India’s current situation asks an age-old question in a more urgent way: how can we take care of these kids?
“Who are ‘we’?” one might ask. The answer might not be obvious. Much previous research proved that India’s traditional institutional care system is not optimal for a child’s emotional and educational development–more than 27% of them do not conduct education assessments, 33% are not registered with the state (Bhandare, 2018). Since the pandemic started, 26,176 children have become OVAs because of Covid-19; only 274 have enrolled in an institution (Press Trust of India, 2021).
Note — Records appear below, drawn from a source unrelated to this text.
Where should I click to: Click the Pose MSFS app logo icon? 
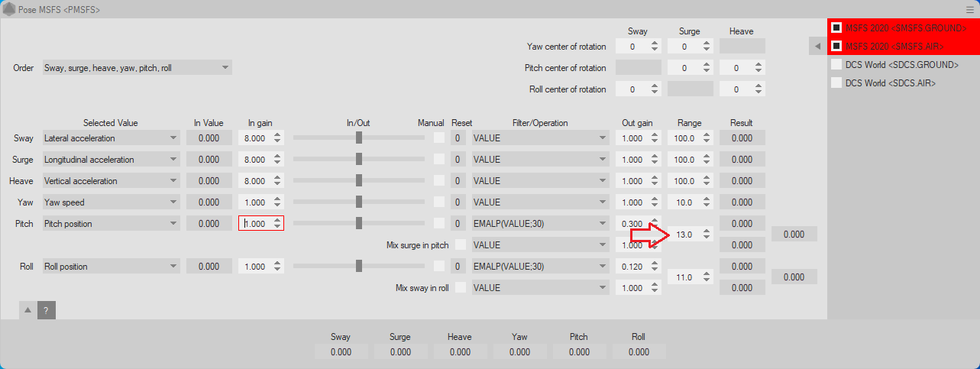pyautogui.click(x=9, y=9)
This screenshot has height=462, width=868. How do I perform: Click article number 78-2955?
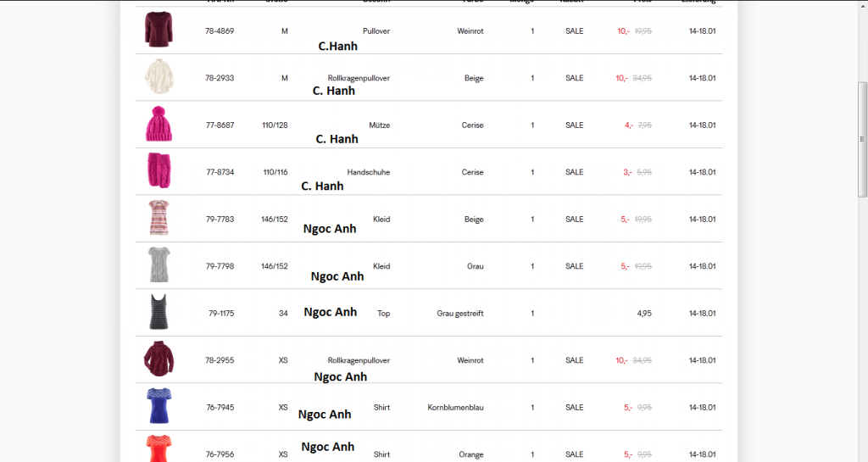(220, 360)
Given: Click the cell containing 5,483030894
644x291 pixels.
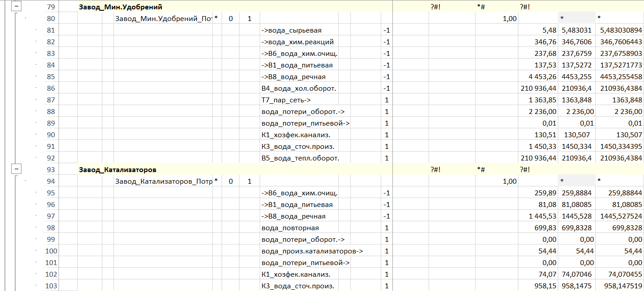Looking at the screenshot, I should (x=619, y=30).
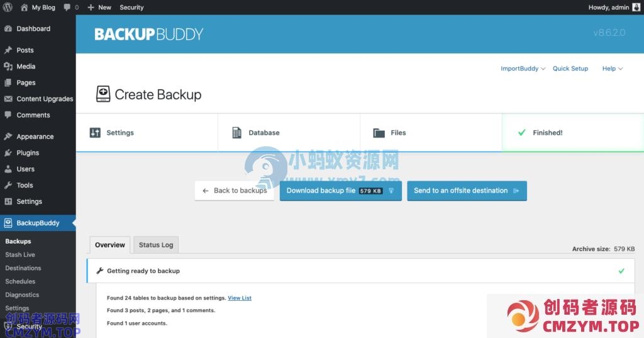Open the View List link
Viewport: 644px width, 338px height.
pos(240,298)
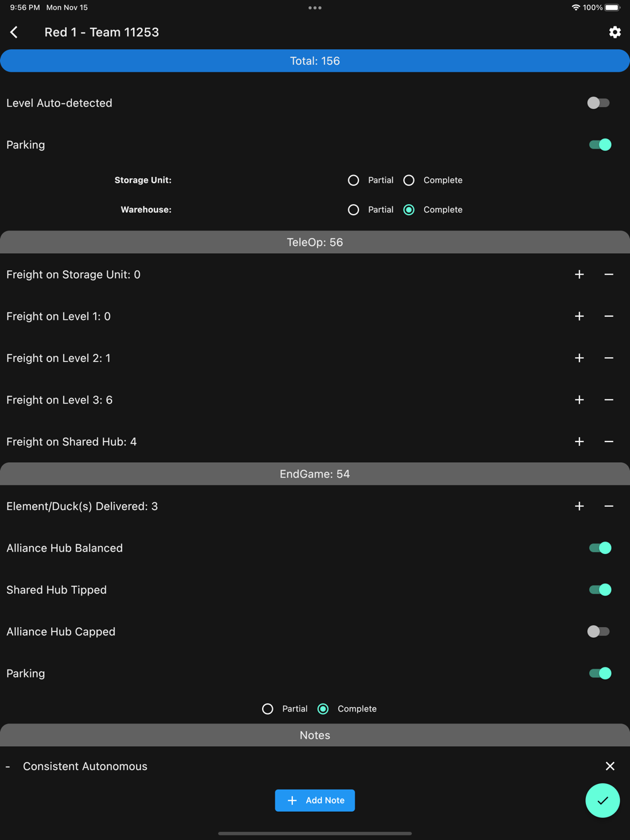Open settings via the gear icon

click(x=615, y=32)
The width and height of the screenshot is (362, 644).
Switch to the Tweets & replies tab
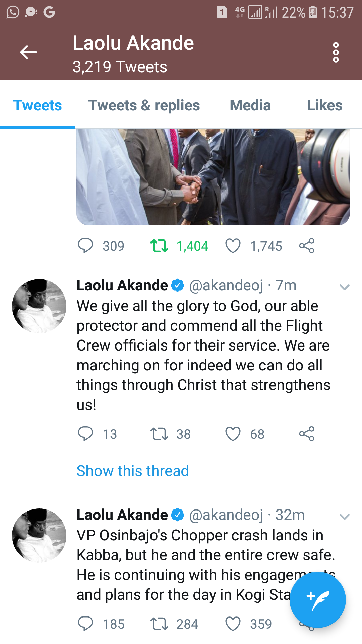(144, 105)
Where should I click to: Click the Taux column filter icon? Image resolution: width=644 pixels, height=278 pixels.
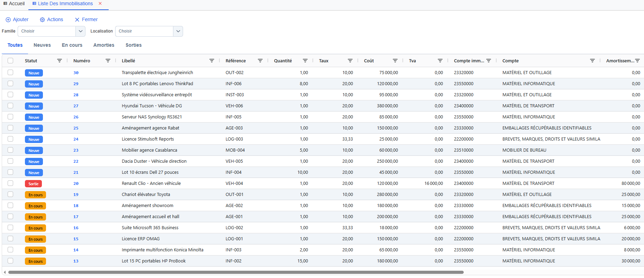(x=350, y=61)
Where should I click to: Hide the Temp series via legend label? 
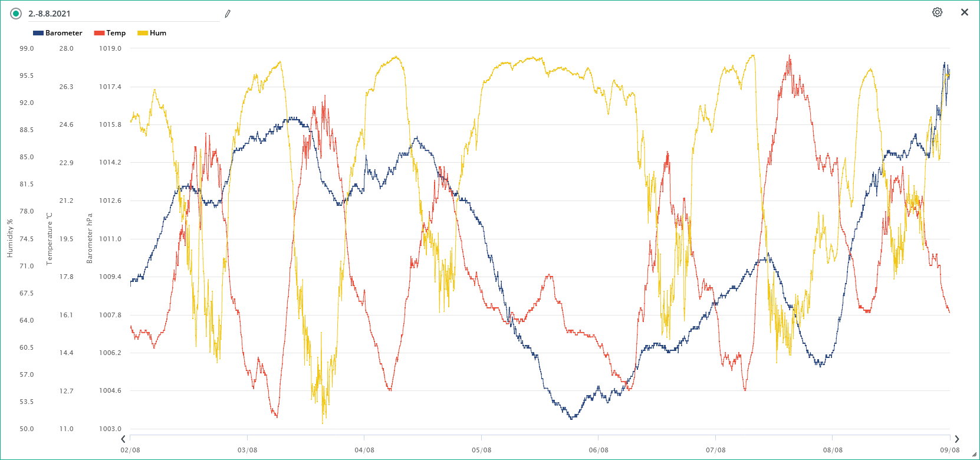(116, 33)
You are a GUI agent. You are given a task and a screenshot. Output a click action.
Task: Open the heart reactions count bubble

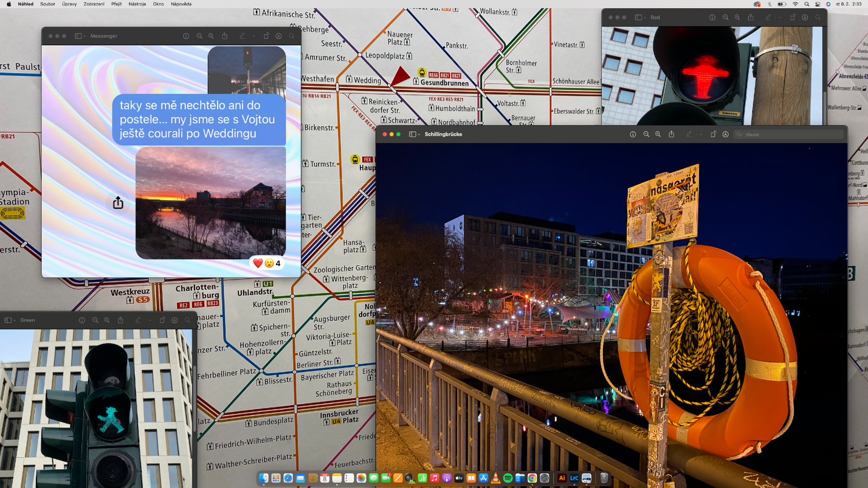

Therefore, to ensure sustainable human development and mitigate the impact of COVID-19 on the Indian economy, policymakers should care for OVAs by establishing a community-based care system.
Community-based care can better support orphaned children to receive an education. Child-headed or foster households put the financial obligation on the oldest, school-aged child, especially girls (Kidman, 2021). Community-based care can give these children more options by ensuring basic necessities, providing better quality of care, protecting them from exploitation, and helping them access financial institutions.
OVAs often lack necessities, which leads them to criminal activities or exploitative employment situations. The research found that working with school feeding programs and community cooperatives operating in many villages are cost-effective ways to ensure children don’t turn to criminal activities. USAID statistics show that it took $150,000 (around 11,400,000 Rupees) to care for 76 orphans in an orphanage, while it took $125,000 (around 9,500,000 Rupees) for 200 orphans through a community program (Committee on International Relations, 2001). The community system better allocates resources than the 1,000,000 rupees payout the government promised individual OVA for their long-term education and family support (PIB Delhi, 2021).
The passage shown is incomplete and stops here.